Request for a new embed site

[polgarz]

Hello!

We have a ~huge video site called Indavideo (http://www.indavideo.hu) You can add this site a very simple way:

protected $allowed_iframes = array( ... 'indavideo.hu' => '/player/video', 'embed.indavideo.hu' => '/player/video' ... );

It works only http and it doesn't works with https, so i would like to ask: Why do you force https inside the plugin?

[tribut]

The plugin removes an important security feature (the "sandbox" attribute) from the iframe. This normally ensures that content inside the iframe -which is not filtered like the rest of the feed- is not able to modify anything outside of the frame itself. https at least ensures that the only one able to wreak havoc with your ttrss installation like this are the sites explicitely whitelisted. Removing that requirement means that anyone who has access to the cleartext of your internet connection would be able to do this.

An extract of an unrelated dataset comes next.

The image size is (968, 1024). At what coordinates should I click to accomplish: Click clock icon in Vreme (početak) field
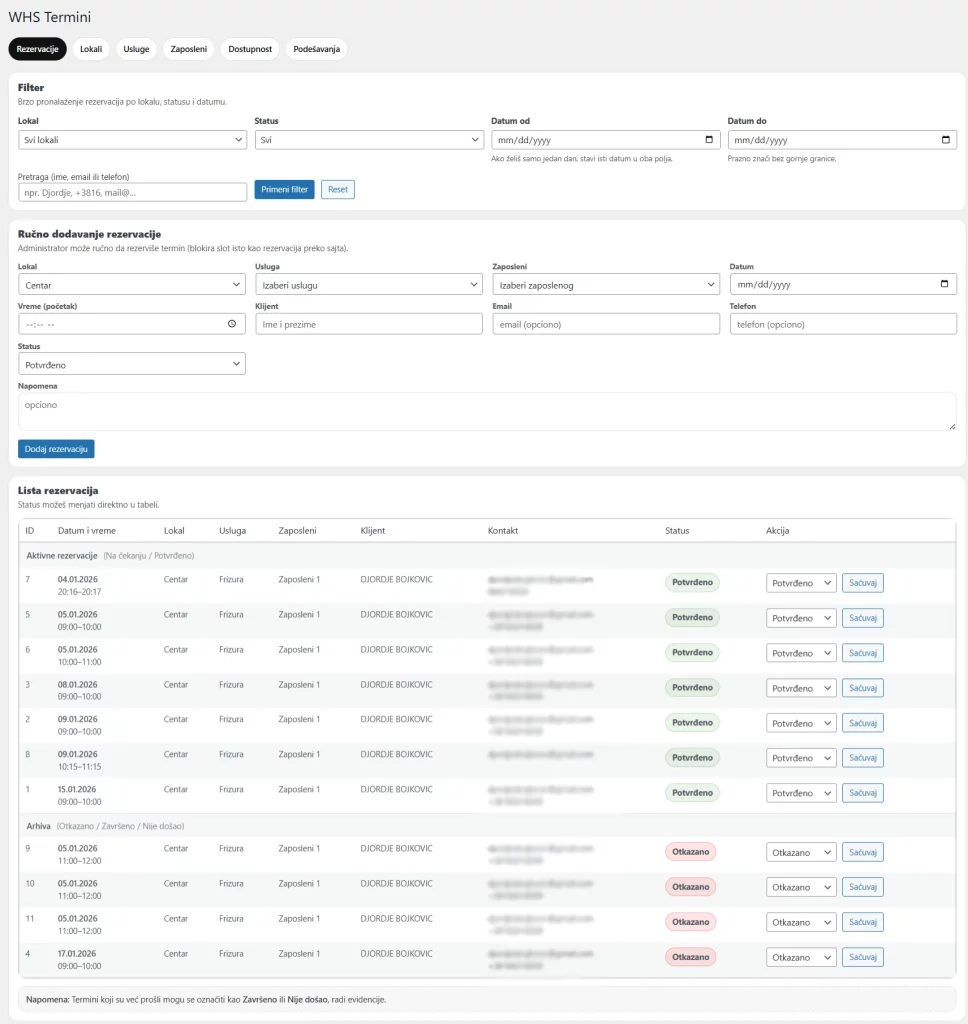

I'm currently adding a preferences module that would allow every user to select which sites they want to allow. I'm not sure if I really want to allow non-https connections though, because I don't think it would be easy to make the implications clear to non-technical users and not supportings https in 2014 is really just lazy even for medium-sized webservices. I'll think about it.

[Takika]

trau: I just commented out the whole https part from the plugin and added a lots of new sites. My array looks like:

        protected $allowed_iframes = array(
                'www.youtube.com' => '/embed/',
                'www.youtube-nocookie.com' => '/embed/',
                'player.vimeo.com' => '/video/',
                'www.myvideo.de' => '/embed/',
                'www.dailymotion.com' => '/embed/video/',
                'www.viddler.com' => '/embed/',
                'w.soundcloud.com' => '/player/',
                'embed.indavideo.hu' => '/player/video/',
                'indavideo.hu' => '/player/video/',
                'www.indavideo.hu' => '/player/video/',
                'www.liveleak.com' => '/ll_embed',
                'prezi.com' => '/embed/',
                'cdnapi.kaltura.com' => '/index.php/',
                'movies.yahoo.com' => '/video/',
                'video.rjcdn.com' => '/embed/',
                'flashservice.xvideos.com' => '/embedframe/',
                'cms.springboardplatform.com' => '/embed_iframe/',
                'tv2.hu' => '/neoplayer/',
                'player.cinchcast.com' => '/',
                'www.scribd.com' => '/embeds/',
                'www.collegehumor.com' => '/e/',
                'snagplayer.video.dp.discovery.com' => '/',
                'media.mtvnservices.com' => '/embed/',
                'www.ustream.tv' => '/embed/',
                'www.facebook.com' => '/video/embed',
                'www.google.hu' => '/maps',
                'widgets.ign.com' => '/video/embed/',
                'videa.hu' => '/player',
                'www.nbc.com' => '/assets/video/',
                'bandcamp.com' => '/EmbeddedPlayer/',
                'www.funnyordie.com' => '/embed/',
                'screen.yahoo.com' => '/',
                'hub.video.msn.com' => '/embed/',
                'bcove.me' => '/',
                'uk.movies.yahoo.com' => '/video/',
        );

[polgarz]

Takika: Thank you, i did it too, but with less sites :) This array is great and useful, thanks a lot!

[tribut]

Thanks for the list. This will certainly be useful!